Markowitz patronized the place mostly in the late Eighties and early Nineties, when he became a Miami Heat season-ticket holder. Billy Ader offered free trolley rides to Heat and Florida Panther games at the Miami Arena and got a packed bar in return. "The first night the Heat played the Bulls was a wild night," Ader says, savoring the memory. "Buffett was there, [former NBA great and original team co-owner] Billy Cunningham and the other owners. Rothstein walks in and gets a standing ovation. They lost, but it was young team and people were patient."

Ron Rothstein, the Heat's first head coach (1988 to 1991) and now coach of the Miami Sol, wishes he'd had more nights like that. "It was a big love-in because everybody was thrilled to have pro basketball in Miami," Rothstein recollects. "We hadn't won a game yet, and I got a standing ovation. I thought, I have to keep coming back to this place!" Rothstein's successor, Kevin Loughery, maintained the tradition.

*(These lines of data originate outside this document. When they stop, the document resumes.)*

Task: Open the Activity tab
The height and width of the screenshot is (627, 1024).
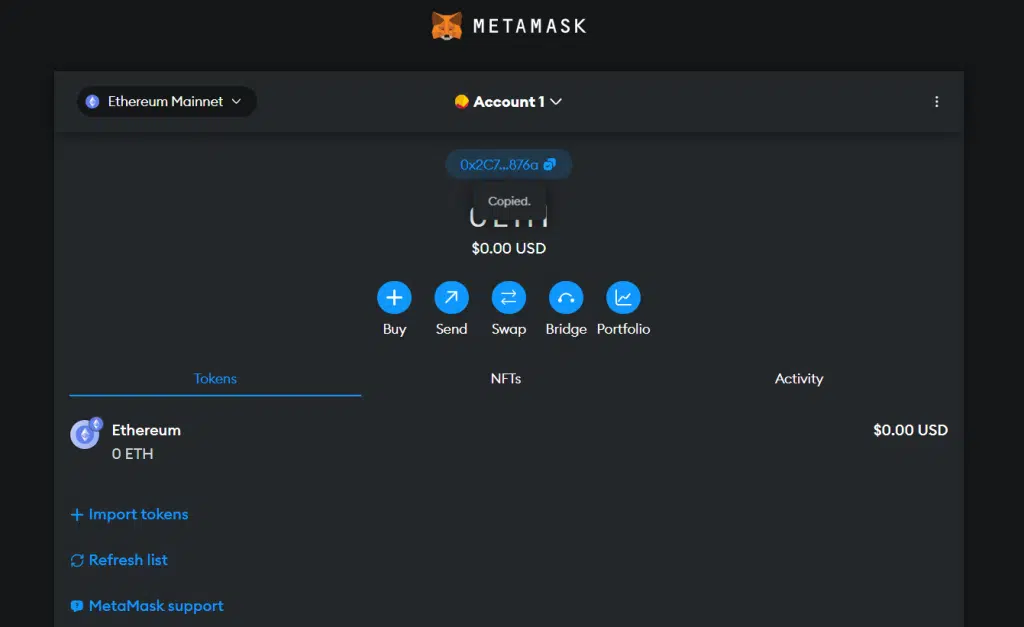Action: [x=798, y=379]
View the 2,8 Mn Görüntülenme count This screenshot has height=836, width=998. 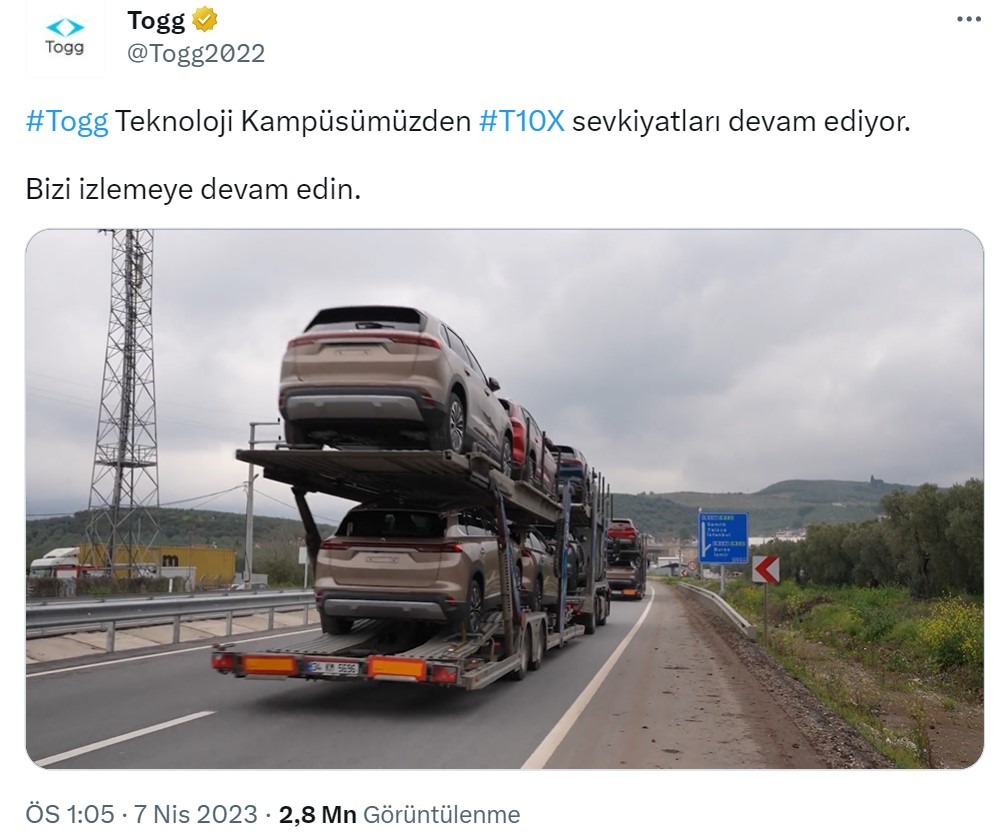click(399, 814)
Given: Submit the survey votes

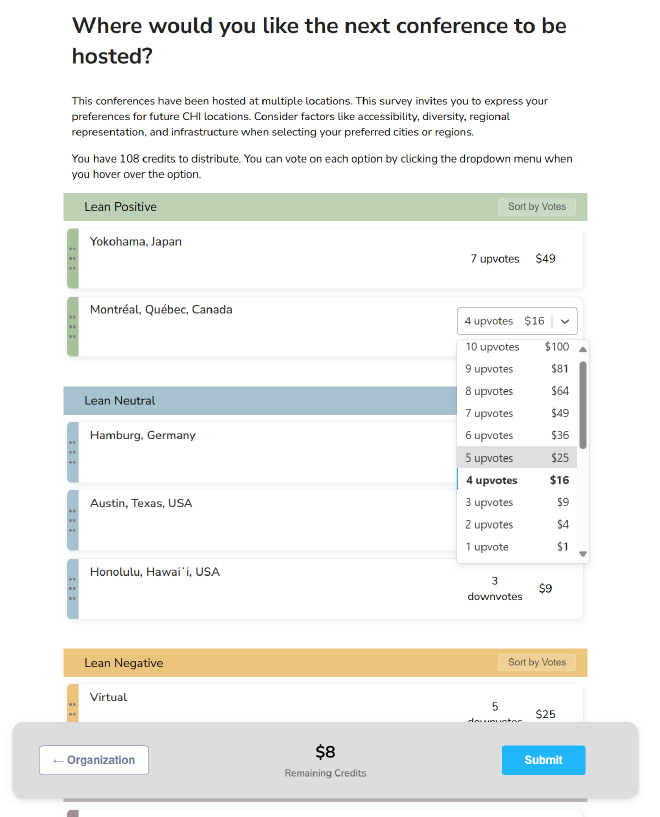Looking at the screenshot, I should click(543, 760).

It was such a regulars' bar that strangers stuck out. Debra Douglas, a former bartender who now works at Picadilly Garden Restaurant and Lounge in the Design District, remembers an afternoon in April 2000 when a group of guys with the unmistakable odor of federal law enforcement strolled into the 1800. As a joke Douglas asked them if they were in town to nab little Elian Gonzalez. "They laughed it off and said no," she relates. "Then a couple of days later I see the same [INS] guys on TV." Some of them returned to the 1800 not long after the raid on the Little Havana home of Elian's local relatives. "They asked me how I knew," Douglas laughs. A good bartender just does.

When the walls come down later this year, the 1800 Club will be no more than a collection of fond memories for its many patrons. But remnants of the old crew continue to gather at Sax on the Beach, a new jazz bar down the street from the old club, in the lobby of the Bay Parc Plaza. Michelle Charman, a pretty British blonde who spent eight years tending bar at the 1800, still pours the poison of choice for a collection of characters. After a few they'll tell stories. For a moment it will be as if they never left.